Alibaba (阿里) launches "Token Mobilization" with new Alibaba Token Hub
What changed
Alibaba (阿里) has created a new business group, Alibaba Token Hub (ATH), to centralize its AI strategy around "creating tokens, delivering tokens, and applying tokens." ATH will fold in foundational model R&D at Tongyi Lab (通义实验室), the MaaS line, the consumer AI assistant Qianwen (千问), the enterprise AI work platform Wukong (悟空), and a separate innovation unit. It has been reported that the ATH abbreviation is meant to carry a double meaning, with a wink to "All Time High" as well as the technical token focus.
Why it matters
The immediate aim is operational: resolve chronic tension over scarce compute and improve coordination between model teams, platforms and product groups. Senior exits and internal complaints about resource allocation — reportedly including friction around compute quotas that contributed to Lin Junyang's (林俊旸) departure — made the fragmentation visible. Who controls the C‑end AI entry point matters. By bringing Qianwen and Wukong under one roof led by Wu Yongming (吴泳铭), Alibaba is consolidating both control and incentives to reduce future cross‑business "tug‑of‑war."

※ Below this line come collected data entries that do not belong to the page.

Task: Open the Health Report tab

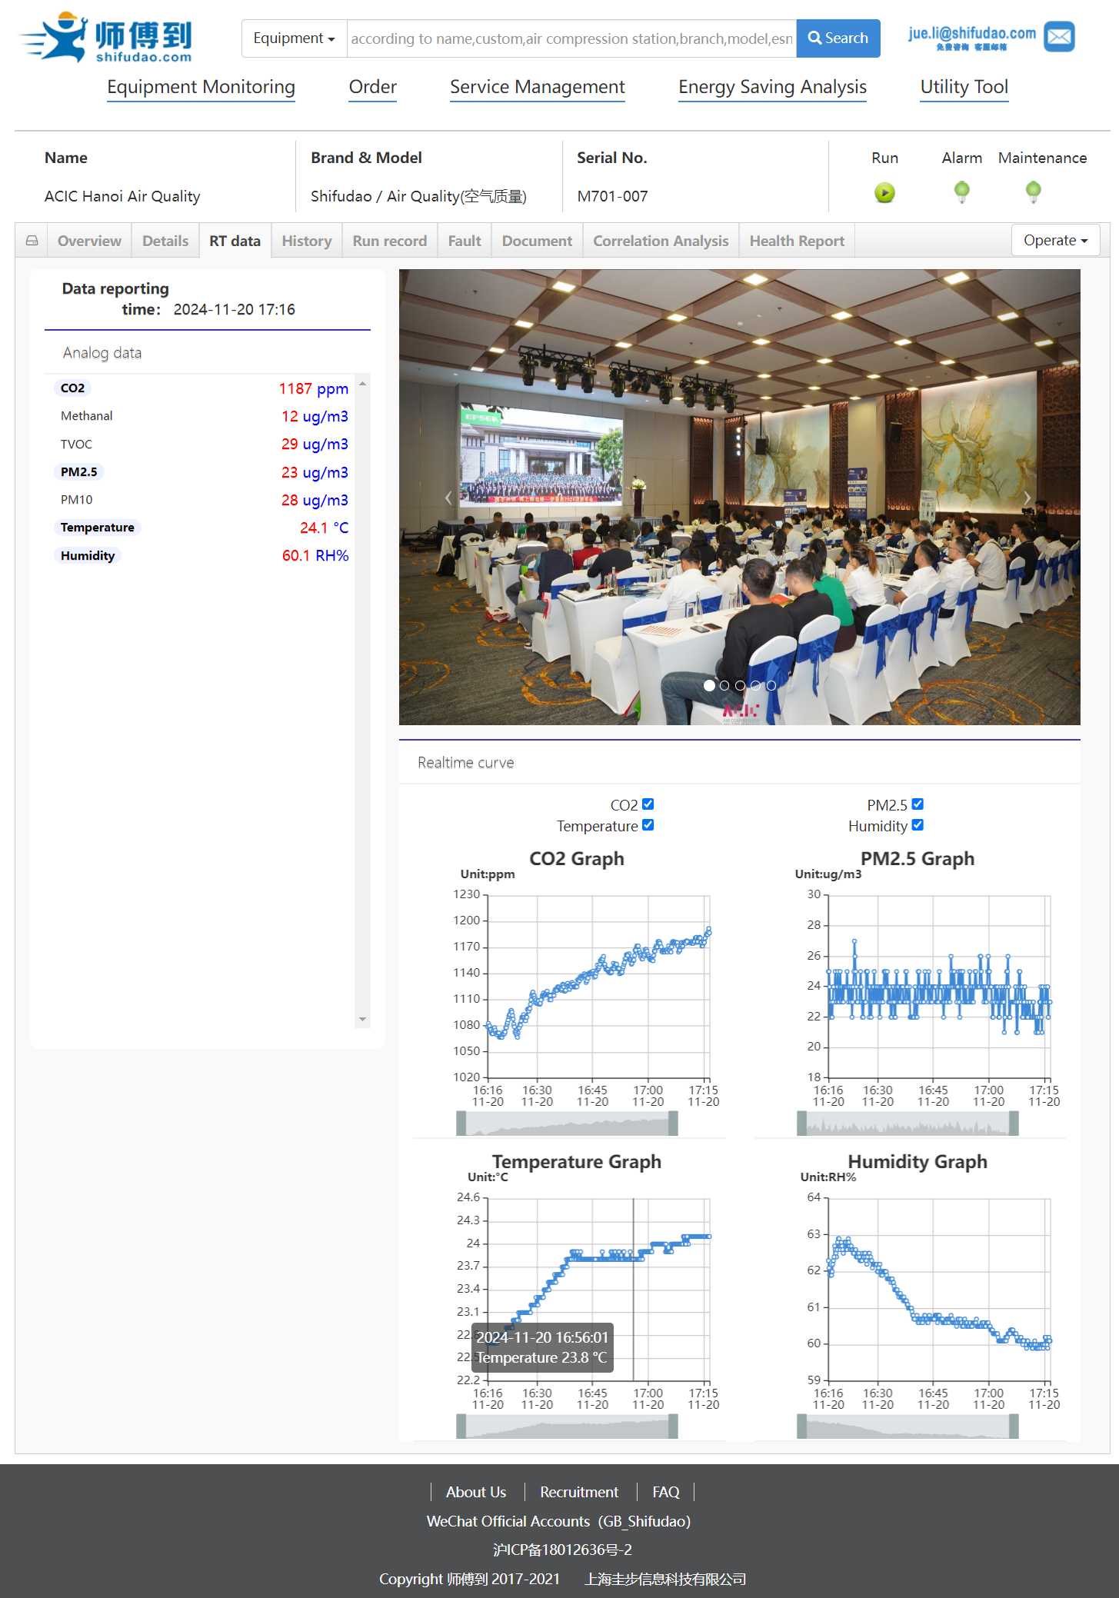Action: click(796, 241)
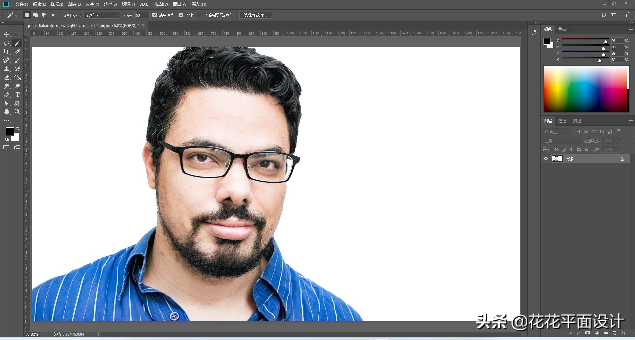Switch to the 通道 channels tab
This screenshot has width=635, height=340.
(562, 121)
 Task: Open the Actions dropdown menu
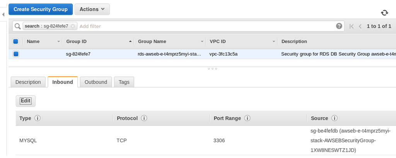[92, 9]

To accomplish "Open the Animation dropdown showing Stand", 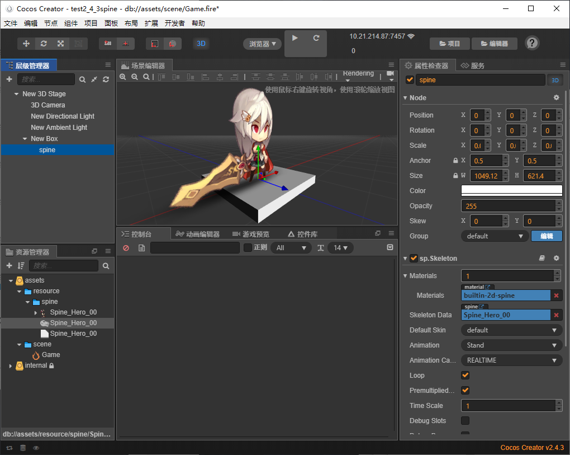I will (511, 345).
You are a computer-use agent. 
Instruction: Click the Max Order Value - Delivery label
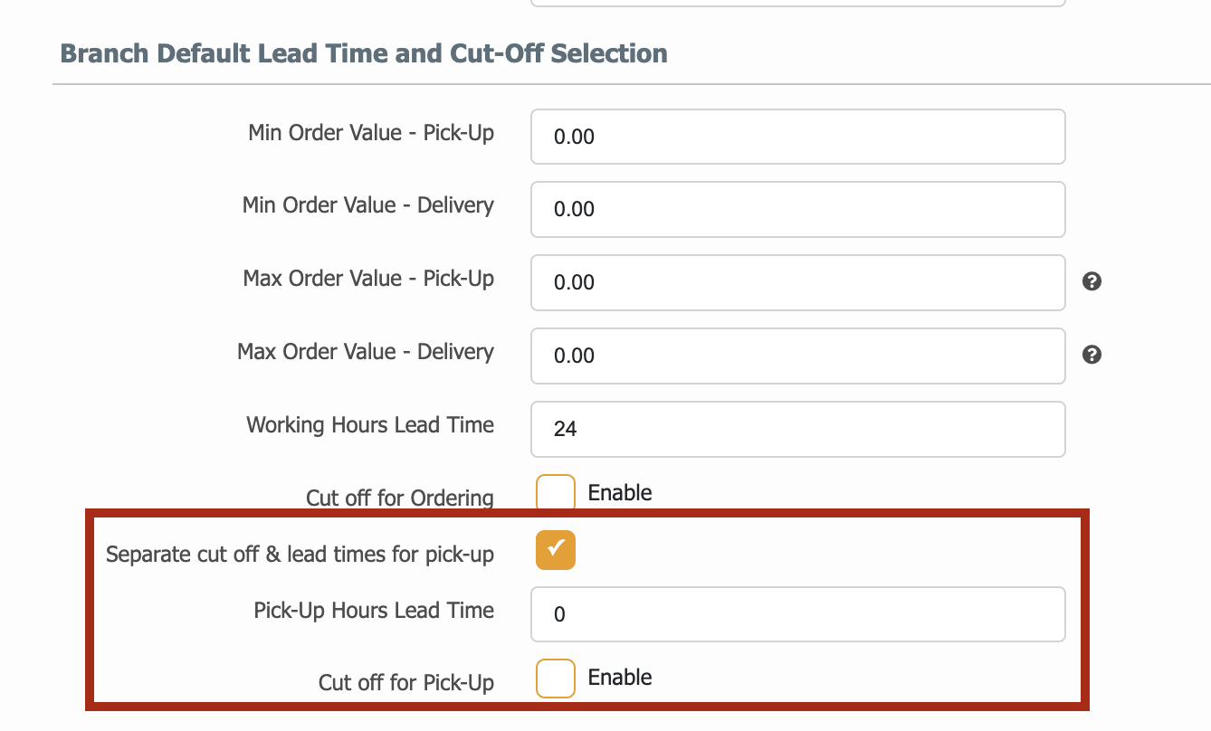coord(366,352)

Business and strategic implications
The move effectively shrinks the remit of Alibaba Cloud (阿里云) from an AI front‑end player to a pure infrastructure provider in the group: ATH will define model and token strategy while Alibaba Cloud supplies the compute, storage and platform services. That reallocation of responsibilities will reshape internal power and resource flows — who reports to whom, who gets prioritized compute, and who owns the primary consumer and enterprise AI entrances. For example, Qianwen’s transfer into ATH reduces the strategic heft of the team that previously managed it, and raises the likelihood that Wukong will receive similar resource priority on the B‑end.
Wider context
This reorganization comes as China doubles down on domestic AI ecosystems amid global tech competition. It has been reported that, after OpenClaw's surge, OpenRouter saw domestic model token usage edge past U.S. models in February 2026 — a signal of local commercial momentum. At the same time, export controls and geopolitics have tightened access to top‑end chips, making on‑premise and internal compute allocation a strategic constraint for Chinese cloud groups. ATH is Alibaba’s answer: a single, group‑level command for tokens, models and downstream applications, designed to cut internal friction and position the company as a more unified AI competitor.